Amado Crowley (26 January 1930 – November 2010) was the pseudonym of an English occult writer and magician who claimed to be the secret illegitimate son of occultist and mystic Aleister Crowley (1875–1947). During a period of over thirty years, from the early 1970s through 2000s, he published and self-published many books and recordings.

==Biographical details==
Amado Crowley initially announced himself to the occult world via his adopted name in 1971, when he was past the age of forty, through a statement sent to the publishers of the encyclopedia on the subject, Man, Myth & Magic. However, it would later be inferred from his 1991 book, The Secrets of Aleister Crowley, that his name was registered at birth as Andrew Standish, though this has not been confirmed.

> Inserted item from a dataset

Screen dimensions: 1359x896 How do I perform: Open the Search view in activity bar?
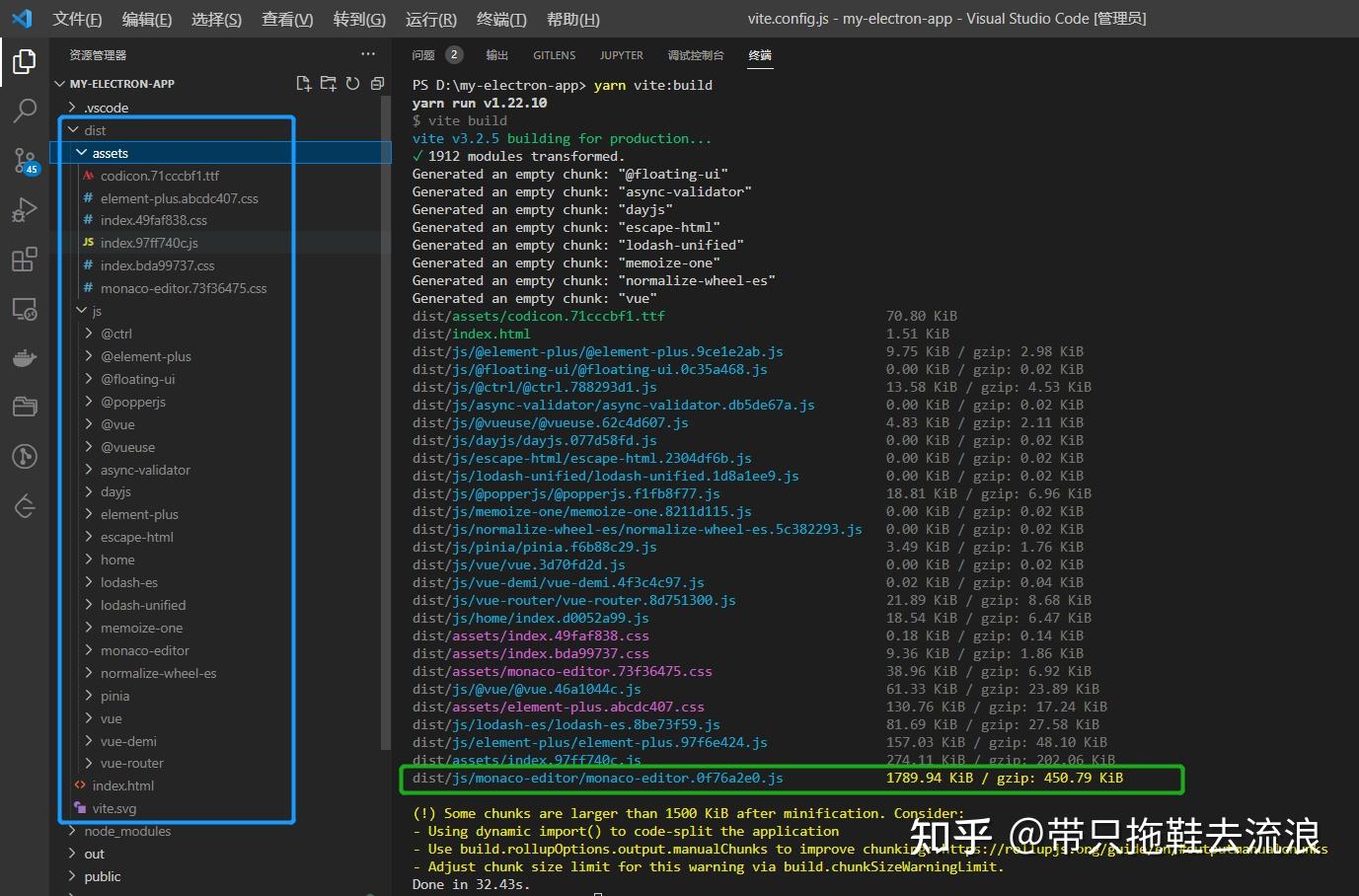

Like Aleister Crowley, Amado used and taught a syncretic mix of Western magical techniques along with Eastern methods including meditation and yoga. However, he maintained that the cornerstone of Aleister's religion of Thelema, The Book of the Law, was a fraud and that The Book of Desolation, a purported text given to him by Aleister, is the only true Crowleyan holy writ. The book has yet to be published and has only been seen by one other person other than Crowley, the writer, musician and filmmaker Jason Brett Serle.

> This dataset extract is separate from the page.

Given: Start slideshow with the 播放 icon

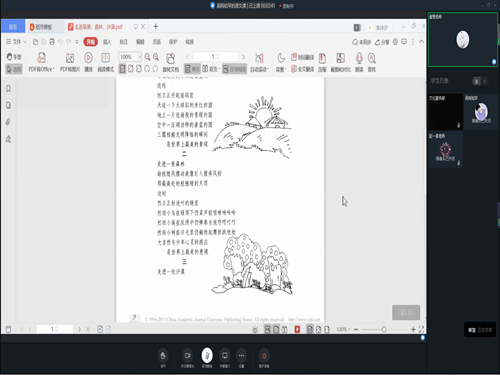Looking at the screenshot, I should [88, 62].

Crowley's biographers have found no documentary evidence regarding Amado's claim of descent from Aleister Crowley, and the claim is universally dismissed as bogus by Crowley scholars. Gerald Suster wrote:

Amado claims in his book that Aleister taught him between the ages of 7 and 14: i.e.1937–1944. If so, why isn't there a single mention of this vital matter in Crowley's Diaries? There he records matters as trivial as the breaking of a tooth or the quality of his dinner: but he does not see fit to record meetings with an initiation of a son destined to be his successor.

According to his website, he died in February 2010.

==Publications==
- Liber Lucis: a new exposition of the Law of Thelema prepared according to the instructions of Master Therion 666, and by his son here proclaimed Master Amado 777, privately published, 1972.
- Liber Alba, 1975; online, 1999.
- The Neophyte Robe, c. 1975; online, 1999.
- Rad Tungol (The Star Road) A Handbook of Ritual Magick, privately published, 1975.
- The Secrets of Aleister Crowley, Leatherhead, Diamond, 1991.
- The Riddles of Aleister Crowley, Leatherhead, Diamond, 1992.
- The Wrath of Aleister Crowley, Guildford, Diamond, 1994.
- Lewd Ghosts, Guildford, Diamond, 1994.
- Quest Magic, Guildford, Diamond, 1997.
- A Beginners Guide to Occultism, online, 1999.
- Excalibur (electronic book), 2001.
- The Sacred Mountain.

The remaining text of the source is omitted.